2. The data transmission method according to claim 1, characterized in that, The method further includes: During the data transmission process, when the data to be transmitted is empty and the communication device is a slave device of the SPI communication protocol, an empty transmission data frame is generated and the empty transmission data frame is shifted to the bottom of the transmission frame buffer.

3. The data transmission method according to claim 1, characterized in that, During the operation of the communication device, the transmission module remains in an enabled data receiving state, and the method further includes: During the data reception process, the received data frames are checked for their frame format, and the received data frames that pass the frame format check are determined to be valid frames. If the valid frame is an acknowledgment frame, determine whether there is a corresponding data frame in the transmission frame buffer. If there is, remove the corresponding data frame from the transmission frame buffer.

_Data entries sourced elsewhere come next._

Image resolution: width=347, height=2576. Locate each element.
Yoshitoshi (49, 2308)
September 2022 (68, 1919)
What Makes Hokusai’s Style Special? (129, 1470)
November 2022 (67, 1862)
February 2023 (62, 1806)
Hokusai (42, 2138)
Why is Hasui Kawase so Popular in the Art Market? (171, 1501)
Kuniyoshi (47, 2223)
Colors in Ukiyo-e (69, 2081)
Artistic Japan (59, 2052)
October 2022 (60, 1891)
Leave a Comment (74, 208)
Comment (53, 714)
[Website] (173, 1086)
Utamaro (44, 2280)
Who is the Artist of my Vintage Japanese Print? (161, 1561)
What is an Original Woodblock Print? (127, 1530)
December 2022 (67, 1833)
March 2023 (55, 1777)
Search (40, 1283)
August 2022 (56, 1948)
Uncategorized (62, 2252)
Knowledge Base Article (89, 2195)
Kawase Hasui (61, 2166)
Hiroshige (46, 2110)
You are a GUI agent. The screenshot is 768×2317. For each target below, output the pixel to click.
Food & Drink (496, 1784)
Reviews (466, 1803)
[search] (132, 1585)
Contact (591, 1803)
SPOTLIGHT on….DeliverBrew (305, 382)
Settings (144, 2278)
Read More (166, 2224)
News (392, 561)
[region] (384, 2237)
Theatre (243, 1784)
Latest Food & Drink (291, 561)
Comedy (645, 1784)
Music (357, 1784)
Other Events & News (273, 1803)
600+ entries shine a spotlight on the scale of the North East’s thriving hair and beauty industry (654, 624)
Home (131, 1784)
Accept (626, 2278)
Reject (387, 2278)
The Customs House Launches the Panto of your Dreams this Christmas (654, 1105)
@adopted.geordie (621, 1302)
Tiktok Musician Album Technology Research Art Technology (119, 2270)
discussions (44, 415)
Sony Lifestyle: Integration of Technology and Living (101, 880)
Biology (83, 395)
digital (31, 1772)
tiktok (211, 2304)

4. The data transmission method according to claim 3, characterized in that, The transmission module further includes a receive frame buffer and an application programming interface, and the method further includes: During the data reception process, if the valid frame is a non-acknowledgment frame, it is determined whether the received frame buffer contains a received data frame that is consistent with the non-acknowledgment frame. If the receive frame buffer does not contain a receive data frame that matches the non-acknowledgment frame, then the data field of the non-acknowledgment frame is transmitted to the application interface.

5. The data transmission method according to claim 4, characterized in that, The method further includes: During the data reception process, the received non-acknowledgment frames are processed into FIFO format and stored in the receive frame buffer, and the received data frames that overflow from the receive frame buffer are removed.

6. The data transmission method according to any one of claims 1 to 5, characterized in that, The transmission module further includes a response frame buffer, and the method further includes: During the data transmission process, if there is data to be responded to in the response frame buffer, the data to be responded to in the response frame buffer and the data to be sent in the transmission frame buffer are sent to a preset receiving device in turn according to a preset rule.

7. A communication device, characterized in that, The communication device is used to perform the data transmission method according to any one of claims 1 to 6.

8. A communication system, characterized in that, include: A master device and a slave device; wherein the master device and the slave device are connected for communication based on the SPI communication protocol; Both the master device and the slave device are the communication devices described in claim 7.

9. An electronic device comprising a memory and a processor, characterized in that, The memory stores a computer program, and the processor is configured to run the computer program to perform the data transmission method according to any one of claims 1 to 6.

10. A computer-readable storage medium having a computer program stored thereon, characterized in that, When the computer program is executed by a processor, it implements the steps of the data transmission method according to any one of claims 1 to 6.